*SELECTED TEXT*
◇ ◇ ◇ ◇ ◇
Conventional wisdom holds that graduate students should start publishing in journals before they try to turn their dissertation into a book. Get a couple of chapters out there as articles, and you’ll be able to test your ideas for the revision. Or so runs the standard advice. The beginning author’s route from journals to scholarly presses has been marked out for a long time.

But what if publishing dissertation excerpts in a journal actually reduces the viability of a young scholar’s book manuscript? Digital technology is changing the world of information from day to day, and it’s altering the relationship between journals and books—and perhaps more important, the stability of that relationship. Journals are now essentially free to most of their readers, who can access university library databases and read them at home. Books, on the other hand, circulate much less easily, at least until university libraries start loaning out e-books.

Do the new digital dynamics change the rules for graduate students (and junior faculty members) seeking to publish their first book? Some scholarly-press editors think so.
◇ ◇ ◇ ◇ ◇
*WHAT IS BEING ASKED*
Pick up the passage on dissertation publishing after its final sentence and continue writing it. The lines that come next have nothing to do with the passage on dissertation publishing.

*PROVIDED DATA*
◇ ◇ ◇ ◇ ◇
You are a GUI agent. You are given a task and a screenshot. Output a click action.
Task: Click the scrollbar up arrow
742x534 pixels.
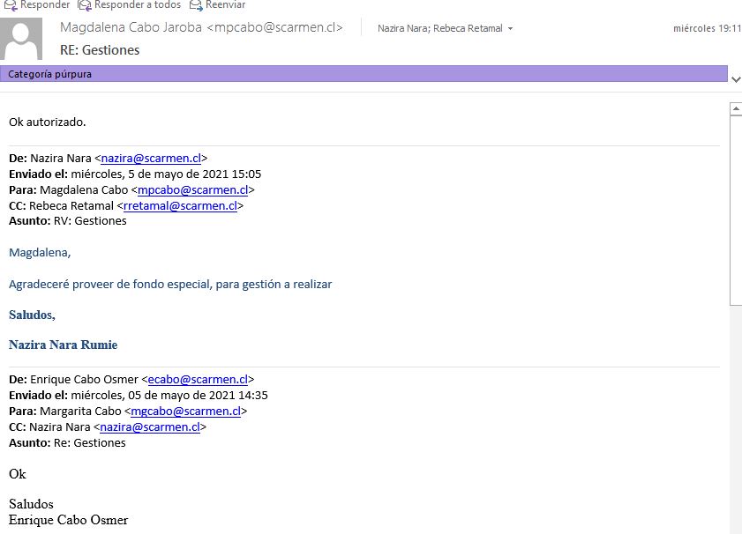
◇ ◇ ◇ ◇ ◇
*ANSWER FOR THE TASK*
I caught up with Leslie Mitchner, the editor in chief of Rutgers University Press, soon after she participated in a publishers’ round table on this subject at the University of Connecticut this spring. Mitchner cautioned aspiring authors that publishing substantial excerpts from a book manuscript is “not a great idea anymore, because library funds are so limited that they believe if they already paid for something they don’t want to pay for it again.” That is: The library already subscribes to scholarly journals, and will already have the writer’s work available that way, so buying a book with some of the same information would duplicate the library’s holdings.

In the past, said Mitchner, the idea was that advance journal publication “would create a buzz” for a forthcoming book. And Mitchner recognizes that first-book authors will probably publish one article from a book manuscript. But as to publishing a second article, she said simply: “Don’t do it.”

Chris Chappell, an associate editor at Palgrave Macmillan, echoed that sentiment at the Connecticut meeting. “The more of your book that has been previously published,” Chappell said, “the less exciting it becomes for us.”

Should young scholars then avoid publishing articles drawn from their book manuscripts? First-time authors need credibility in the marketplace. How can they gain it without such early forays? Well, not so fast.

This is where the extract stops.